Inutile opporsi a queste modulazioni spontanee: la nostra energia psichica ha bisogno di fluire in modo libero, svincolata da obblighi tonali.

L’influenza dell’umore su di noi

La scienza ha ampiamente dimostrato che il tono dell’umore influenza i pensieri e i comportamenti, le funzioni vegetative e somatiche.

È uno stimolo potente che sta dietro le nostre scelte. Suggerisce quanto e cosa mangiare, come comportarsi.

È il sentimento con il quale stiamo sulle cose e su di noi. Condiziona il modo in cui reagiamo.

Se siamo depressi ci comportiamo negativamente, in modo energico se ci sentiamo euforici.

Diversi studi hanno mostrato come la percezione di quello che avviene, i pensieri che elaboriamo, la fiducia personale e le decisioni che prendiamo siano influenzati dal nostro umore.

Quando è positivo aumenta la flessibilità cognitiva, siamo in grado di guardare la realtà in un modo nuovo e di risolvere i problemi più facilmente.

Al contrario, se siamo arrabbiati restringiamo i nostri orizzonti mentali.

Eventi particolarmente stressanti e vissuti gravosi, rispetto alle risorse che pensiamo di avere, possono alterare la nostra regolazione affettiva, la capacità di gestire, elaborare, esprimere le emozioni, e ripercuotersi sull’intero equilibrio psicofisico dell’organismo, esponendoci a disturbi psichici e somatici.

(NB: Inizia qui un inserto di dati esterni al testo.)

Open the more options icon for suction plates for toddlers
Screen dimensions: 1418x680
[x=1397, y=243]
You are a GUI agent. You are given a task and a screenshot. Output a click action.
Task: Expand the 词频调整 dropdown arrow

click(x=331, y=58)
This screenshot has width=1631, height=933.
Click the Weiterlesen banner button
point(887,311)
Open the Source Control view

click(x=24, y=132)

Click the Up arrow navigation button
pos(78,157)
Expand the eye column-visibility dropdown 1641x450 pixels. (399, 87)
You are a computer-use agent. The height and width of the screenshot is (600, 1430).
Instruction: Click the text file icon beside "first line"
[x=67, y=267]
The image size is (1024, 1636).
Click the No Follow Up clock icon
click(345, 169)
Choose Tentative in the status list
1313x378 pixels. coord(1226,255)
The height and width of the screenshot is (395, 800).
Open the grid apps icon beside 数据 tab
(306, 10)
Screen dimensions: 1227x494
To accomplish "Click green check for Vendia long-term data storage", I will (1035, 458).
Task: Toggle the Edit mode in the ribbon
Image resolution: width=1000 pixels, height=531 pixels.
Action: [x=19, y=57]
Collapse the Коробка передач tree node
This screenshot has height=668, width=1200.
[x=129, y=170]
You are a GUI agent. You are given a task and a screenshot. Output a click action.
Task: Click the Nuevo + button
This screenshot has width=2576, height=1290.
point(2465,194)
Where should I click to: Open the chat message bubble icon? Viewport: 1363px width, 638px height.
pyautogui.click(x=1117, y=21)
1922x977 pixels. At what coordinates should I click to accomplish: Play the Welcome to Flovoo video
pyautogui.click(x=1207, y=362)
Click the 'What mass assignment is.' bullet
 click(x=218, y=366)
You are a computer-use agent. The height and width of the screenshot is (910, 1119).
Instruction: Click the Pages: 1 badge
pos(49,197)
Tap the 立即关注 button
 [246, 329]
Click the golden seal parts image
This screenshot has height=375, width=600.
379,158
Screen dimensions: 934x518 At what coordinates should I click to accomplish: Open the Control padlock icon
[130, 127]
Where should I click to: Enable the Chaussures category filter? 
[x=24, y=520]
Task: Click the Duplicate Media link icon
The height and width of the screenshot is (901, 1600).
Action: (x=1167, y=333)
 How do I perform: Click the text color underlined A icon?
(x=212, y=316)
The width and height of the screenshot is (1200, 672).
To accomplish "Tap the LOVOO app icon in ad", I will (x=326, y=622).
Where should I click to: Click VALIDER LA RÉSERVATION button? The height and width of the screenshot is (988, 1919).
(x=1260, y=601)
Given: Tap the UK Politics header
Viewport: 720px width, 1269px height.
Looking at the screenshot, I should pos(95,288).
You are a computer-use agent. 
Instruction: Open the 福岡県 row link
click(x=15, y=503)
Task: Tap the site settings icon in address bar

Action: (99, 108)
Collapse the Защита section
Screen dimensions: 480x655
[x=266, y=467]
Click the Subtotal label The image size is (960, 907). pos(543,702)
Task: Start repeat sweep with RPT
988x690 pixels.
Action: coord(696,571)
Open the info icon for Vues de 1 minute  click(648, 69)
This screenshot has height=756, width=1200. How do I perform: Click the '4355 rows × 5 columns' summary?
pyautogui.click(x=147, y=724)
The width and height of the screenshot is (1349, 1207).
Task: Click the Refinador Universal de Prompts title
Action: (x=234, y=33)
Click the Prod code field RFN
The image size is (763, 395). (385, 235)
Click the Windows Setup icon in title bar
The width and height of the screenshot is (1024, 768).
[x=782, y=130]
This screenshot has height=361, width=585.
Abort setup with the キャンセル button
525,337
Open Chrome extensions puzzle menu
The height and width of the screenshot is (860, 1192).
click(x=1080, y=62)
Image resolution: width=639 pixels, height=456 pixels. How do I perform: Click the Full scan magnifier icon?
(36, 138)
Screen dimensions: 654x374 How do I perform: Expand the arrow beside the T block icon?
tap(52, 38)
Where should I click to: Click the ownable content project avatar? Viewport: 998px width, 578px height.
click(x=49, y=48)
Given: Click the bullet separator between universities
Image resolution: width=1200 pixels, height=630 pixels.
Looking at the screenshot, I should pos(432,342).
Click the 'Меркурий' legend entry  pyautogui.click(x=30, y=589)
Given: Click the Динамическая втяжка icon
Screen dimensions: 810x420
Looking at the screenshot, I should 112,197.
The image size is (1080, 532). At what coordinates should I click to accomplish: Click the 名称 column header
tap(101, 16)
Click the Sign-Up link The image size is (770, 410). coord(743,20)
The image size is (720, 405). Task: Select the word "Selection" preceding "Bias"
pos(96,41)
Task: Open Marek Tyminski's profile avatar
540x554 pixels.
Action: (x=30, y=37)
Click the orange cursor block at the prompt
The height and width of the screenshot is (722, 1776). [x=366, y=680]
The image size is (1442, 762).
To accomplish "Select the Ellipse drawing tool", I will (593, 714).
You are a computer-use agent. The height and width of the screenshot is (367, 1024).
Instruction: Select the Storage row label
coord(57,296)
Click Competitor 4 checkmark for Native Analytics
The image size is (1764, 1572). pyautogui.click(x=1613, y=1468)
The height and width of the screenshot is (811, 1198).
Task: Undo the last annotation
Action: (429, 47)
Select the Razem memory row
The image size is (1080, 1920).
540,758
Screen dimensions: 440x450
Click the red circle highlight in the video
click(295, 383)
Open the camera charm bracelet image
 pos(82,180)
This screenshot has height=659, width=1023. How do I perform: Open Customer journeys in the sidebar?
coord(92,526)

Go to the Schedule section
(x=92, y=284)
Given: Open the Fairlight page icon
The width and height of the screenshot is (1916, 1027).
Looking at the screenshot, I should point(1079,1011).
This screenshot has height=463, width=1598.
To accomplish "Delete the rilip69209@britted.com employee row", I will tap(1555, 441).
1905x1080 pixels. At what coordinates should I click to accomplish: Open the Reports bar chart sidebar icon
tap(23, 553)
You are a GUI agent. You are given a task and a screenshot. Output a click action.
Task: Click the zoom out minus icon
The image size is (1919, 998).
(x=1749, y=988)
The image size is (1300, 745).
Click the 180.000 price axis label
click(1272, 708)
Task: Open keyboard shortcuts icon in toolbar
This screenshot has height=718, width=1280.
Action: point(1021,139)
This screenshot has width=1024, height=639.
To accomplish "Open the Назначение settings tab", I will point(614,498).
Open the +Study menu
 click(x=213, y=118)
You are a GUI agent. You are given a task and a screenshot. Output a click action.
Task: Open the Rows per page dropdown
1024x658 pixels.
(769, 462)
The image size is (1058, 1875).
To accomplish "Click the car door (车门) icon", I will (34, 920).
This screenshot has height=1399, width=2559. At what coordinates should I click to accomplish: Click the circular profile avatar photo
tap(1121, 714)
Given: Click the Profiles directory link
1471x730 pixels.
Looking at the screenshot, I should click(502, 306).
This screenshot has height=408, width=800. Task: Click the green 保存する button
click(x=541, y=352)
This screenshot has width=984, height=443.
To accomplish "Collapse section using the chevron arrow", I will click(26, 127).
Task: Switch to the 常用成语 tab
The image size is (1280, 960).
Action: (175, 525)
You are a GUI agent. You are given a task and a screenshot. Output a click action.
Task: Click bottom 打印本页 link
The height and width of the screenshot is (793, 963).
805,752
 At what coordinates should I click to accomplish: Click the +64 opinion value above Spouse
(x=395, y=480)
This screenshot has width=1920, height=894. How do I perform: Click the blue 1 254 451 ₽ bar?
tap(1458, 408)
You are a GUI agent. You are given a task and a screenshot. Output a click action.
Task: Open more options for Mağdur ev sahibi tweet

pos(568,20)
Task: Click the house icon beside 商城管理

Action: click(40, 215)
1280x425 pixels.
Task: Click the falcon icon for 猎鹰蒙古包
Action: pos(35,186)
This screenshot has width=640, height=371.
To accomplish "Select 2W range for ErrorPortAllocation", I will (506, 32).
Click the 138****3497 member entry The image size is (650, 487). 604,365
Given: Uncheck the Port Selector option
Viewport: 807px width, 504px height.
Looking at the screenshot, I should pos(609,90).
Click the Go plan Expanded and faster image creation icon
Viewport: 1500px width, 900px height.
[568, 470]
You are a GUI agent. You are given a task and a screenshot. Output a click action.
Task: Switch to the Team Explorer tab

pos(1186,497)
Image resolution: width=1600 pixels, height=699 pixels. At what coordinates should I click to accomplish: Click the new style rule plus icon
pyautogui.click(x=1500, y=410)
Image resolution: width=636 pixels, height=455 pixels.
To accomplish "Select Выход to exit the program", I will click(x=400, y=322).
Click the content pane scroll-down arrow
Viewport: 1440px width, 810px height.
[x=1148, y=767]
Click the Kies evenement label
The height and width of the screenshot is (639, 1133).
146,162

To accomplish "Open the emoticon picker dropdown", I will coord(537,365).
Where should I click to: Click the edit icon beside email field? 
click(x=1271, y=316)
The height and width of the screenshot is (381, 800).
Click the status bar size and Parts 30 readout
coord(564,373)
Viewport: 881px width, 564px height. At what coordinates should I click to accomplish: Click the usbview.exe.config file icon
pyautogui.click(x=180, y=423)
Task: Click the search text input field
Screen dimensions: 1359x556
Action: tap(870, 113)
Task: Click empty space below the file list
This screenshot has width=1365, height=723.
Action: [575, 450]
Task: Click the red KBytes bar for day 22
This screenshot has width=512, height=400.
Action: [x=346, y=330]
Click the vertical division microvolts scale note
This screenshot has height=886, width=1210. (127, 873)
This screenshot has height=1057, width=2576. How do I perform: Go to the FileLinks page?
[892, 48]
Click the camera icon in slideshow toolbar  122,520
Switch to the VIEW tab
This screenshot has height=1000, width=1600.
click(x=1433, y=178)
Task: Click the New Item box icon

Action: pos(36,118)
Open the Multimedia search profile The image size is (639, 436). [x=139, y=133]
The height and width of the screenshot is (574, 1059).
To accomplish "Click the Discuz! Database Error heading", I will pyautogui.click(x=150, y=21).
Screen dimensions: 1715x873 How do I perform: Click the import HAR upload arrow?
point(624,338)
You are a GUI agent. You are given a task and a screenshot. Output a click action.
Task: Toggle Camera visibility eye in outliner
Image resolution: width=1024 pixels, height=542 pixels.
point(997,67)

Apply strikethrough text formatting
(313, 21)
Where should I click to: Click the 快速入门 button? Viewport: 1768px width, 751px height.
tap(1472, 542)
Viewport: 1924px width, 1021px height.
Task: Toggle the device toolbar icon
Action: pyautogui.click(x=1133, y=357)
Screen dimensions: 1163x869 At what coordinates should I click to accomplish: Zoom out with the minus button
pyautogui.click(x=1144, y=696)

Secondo la psichiatria, sbalzi taglienti e continui di umore oppure un abbassamento cronico del tono dell’umore definiscono i disturbi dell’umore, bipolare e depressivo.

Ma una certa altalena emotiva appartiene a tutti. E queste onde, quando non sono gestite bene, ci rendono scontrosi, inaffidabili, intrattabili.

Facendoci fare danni nei rapporti con gli altri, soprattutto col partner. Perché è difficile stare accanto a qualcuno di cattivo umore, ne veniamo contagiati.

Più siamo connessi, più risultiamo coinvolti.

I lunatici disorientano, portano nella relazione messaggi ambigui e contrastanti, creano malintesi, discussioni e liti, rendono tutto precario.

Quando qualcuno molto vicino a noi è irritato, ad esempio, tende a rovesciare la sua rabbia su di noi, cercando di convalidare ciò che sente. Vuole comprensione, sostanzialmente.

Non sempre siamo in grado di avere il controllo su quello che sentiamo, di rimanere critici, di sapere come reagire. È difficile sostenere l’altro e rimanere interiormente intatti.

Forse, in certi momenti è meglio tenere presente che il malumore del partner non è necessariamente colpa nostra, così da non farsi tirare giù.

Non serve sempre capire il motivo per risolvere l’umore nero. Questo vale per l’altro come per noi stessi.

Non fa male del resto avere una giornata storta. Poi passa.